Als sie 16 Jahre alt geworden ist, sehnt sie sich nach ihrer Mutter zurück. Obwohl im Kinderheim für sie in jeder Weise gesorgt ist, möchte sie bei ihr leben und tritt wieder in ihre alte Welt von Armut und Elend ein. Es hat sich bei der Mutter nichts geändert. Doch Chandani beginnt nun, für ihre Mutter zu kämpfen. Sie geht zu den Fabriken in ihrer Umgebung und bittet unter Tränen, ihrer Mutter doch eine Arbeit zu geben. In einer Tabak-verarbeitenden Fabrik findet sie endlich Gehör und ihre Mutter fortan eine Arbeit. In Schichtdiensten schneidet sie die Tabakblätter klein, eine Tätigkeit, die ihre sonst schon sehr angegriffenen Lungen noch mehr schwächt. Doch 3.200,- Rupien (damals ca. 80,- DM) ist das monatliche Einkommen. Für 1.800 Rupien mieten sie einen winzig kleinen leeren Raum ohne Möbel. Eine kleine Kochplatte für einen Topf haben sie sich gekauft. Sie schlafen auf dem Boden.
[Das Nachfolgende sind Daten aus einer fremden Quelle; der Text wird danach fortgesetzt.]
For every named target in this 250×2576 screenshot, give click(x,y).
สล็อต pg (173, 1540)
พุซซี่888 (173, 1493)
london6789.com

Eine Toilette gibt es nicht, nur Platz unter Bäumen und Sträuchern im Freien.
Das Wasser gilt es aus dem Brunnen zu holen, der 500 Meter entfernt ist. Das kann sie natürlich nur mit Hilfe der Mutter tun, wie soll sie einen gefüllten Eimer mit ihren Füßen aus dem Brunnen ziehen! Doch für sie zählt nur eines: sie sind wieder zusammen! Und Chandani findet sich in jeder Lebenslage zurecht.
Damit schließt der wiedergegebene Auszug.